Leave out the pictures and give back all the entries exactly as written.

Pixel coordinate grounding data:
################
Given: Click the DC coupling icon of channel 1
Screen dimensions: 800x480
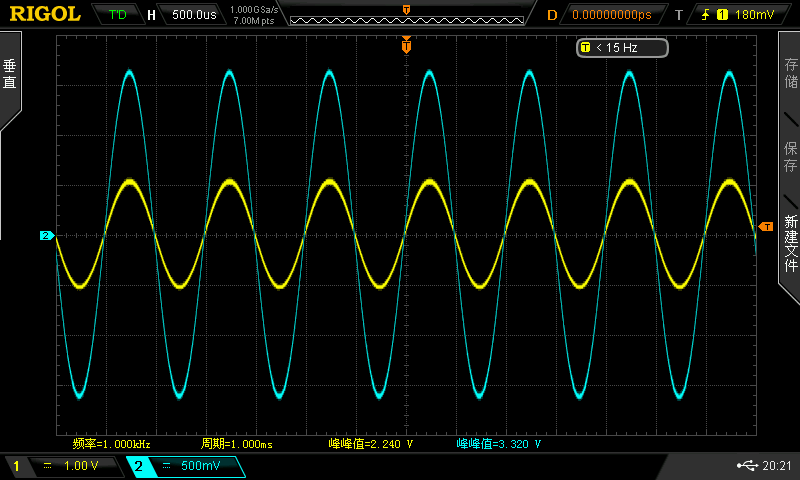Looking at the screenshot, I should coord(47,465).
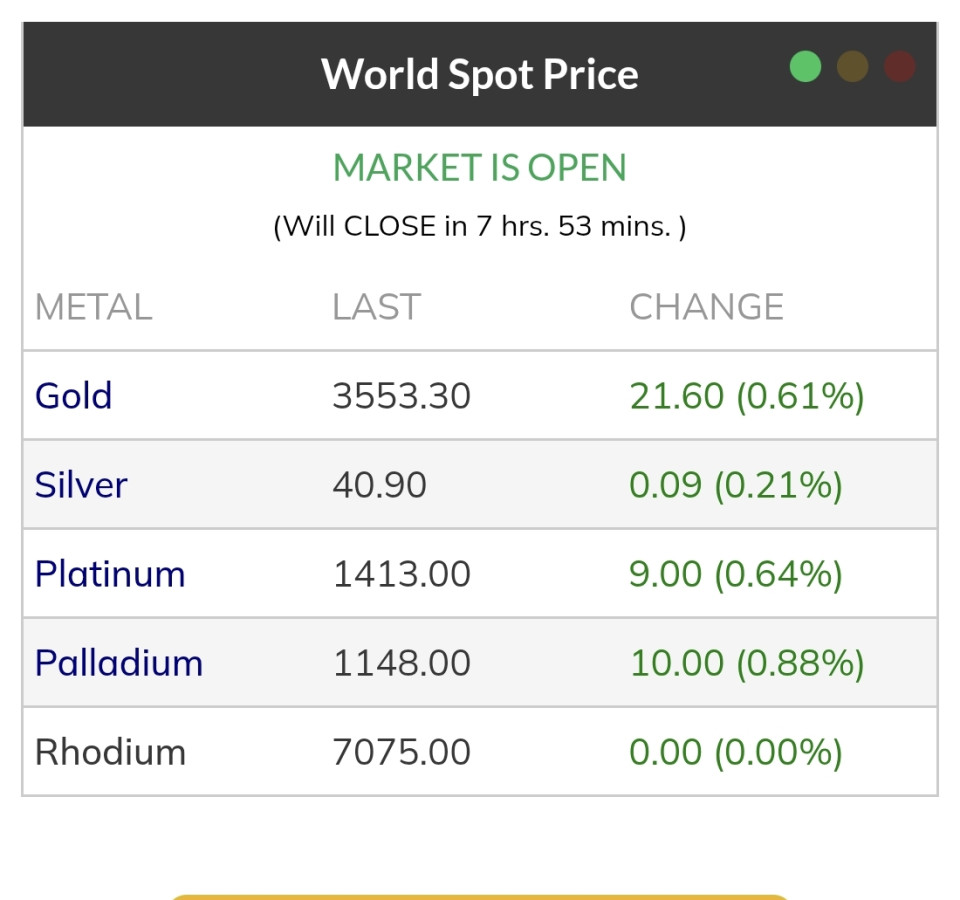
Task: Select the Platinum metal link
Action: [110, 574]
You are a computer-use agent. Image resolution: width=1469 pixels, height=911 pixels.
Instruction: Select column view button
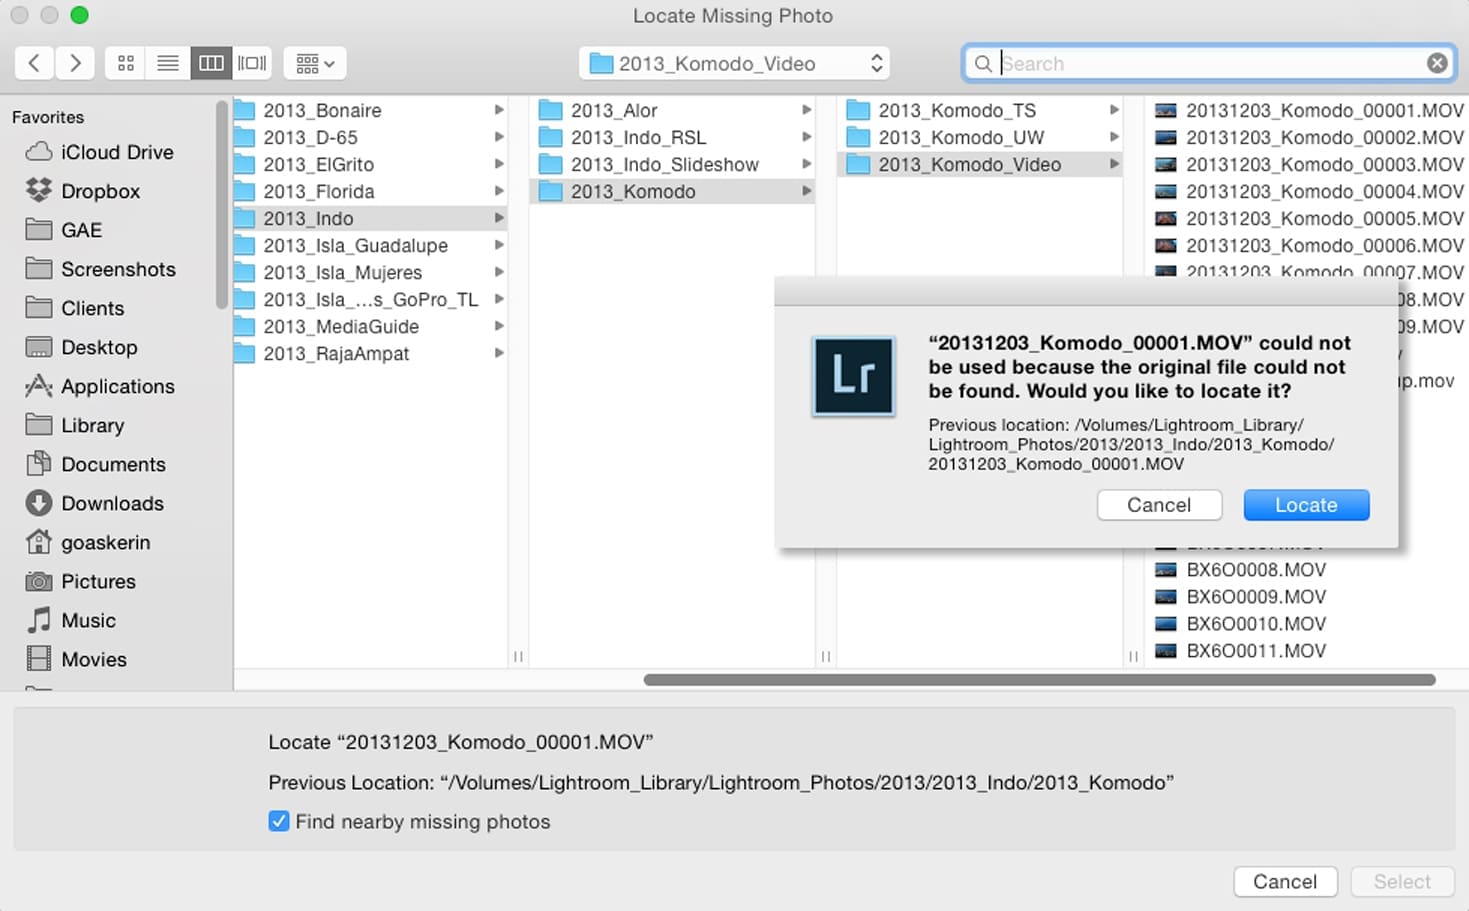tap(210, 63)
################
- [Response area]
Given: Click the DC coupling icon of channel 1
Screen dimensions: 800x480
Looking at the screenshot, I should coord(47,465).
Task: Select the Platinum metal link
Action: [110, 574]
You are a computer-use agent. Image resolution: width=1469 pixels, height=911 pixels.
Instruction: Select column view button
tap(210, 63)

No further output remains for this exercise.